SDL
SDL (SDL) – Finals PTP: £12.7m (£9.4m) Divi: n/a (n/a)
A fifth acquisition since 2005 has only just closed, but if Idiom proves as successful as previous buys TRADOS and Tridion then shareholders will continue to speak highly of the translation and content management software and services expert.
SDL snapped up the US-based competitor last month in a deal worth £13.6 million, including the target’s debts. ‘Idiom is not dissimilar to TRADOS, in that it has been investing heavily in global information management (GIM),’ says SDL’s chief executive Mark Lancaster, who believes the currently loss-making purchase will prove earnings accretive by 2009.
‘TRADOS was acquired in 2005 and it was a tough deal,’ Lancaster continues. ‘It was losing lots of money but we are pleased with the integration and we are now seeing significant returns there.’
Web content management expert Tridion, purchased for £47 million in 2007, has also settled in well and neatly supplemented 8% organic sales growth last year. The shares in SDL have fallen from a 12-month high of 431p to 274.75p even though the Berkshire firm yet again beat consensus estimates.

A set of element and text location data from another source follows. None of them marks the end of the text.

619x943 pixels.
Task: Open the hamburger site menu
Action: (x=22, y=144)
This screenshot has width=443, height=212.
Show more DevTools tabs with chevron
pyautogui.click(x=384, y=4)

‘I sold a few shares in September, which spooked some people, then came the credit crunch and the weaker dollar,’ explains Lancaster. ‘But the consensus analyst forecast was £115 million of sales and £15 million of profit [before tax and amortisation] and we did £117.4 million and £17 million.’
Another year of strong progress should quell any further concerns, and the chief executive believes his firm will be able to ride out any economic turbulence.
‘Financial services is less than 5% of our sales, so in that respect our exposure is pretty small. Services generate 70% of our sales and 87% of that is repeat business with large, ongoing clients, so we feel we are pretty well insulated,’ he concludes.
Shares says: The shares bounced from their lows and these numbers should mean they continue to rally.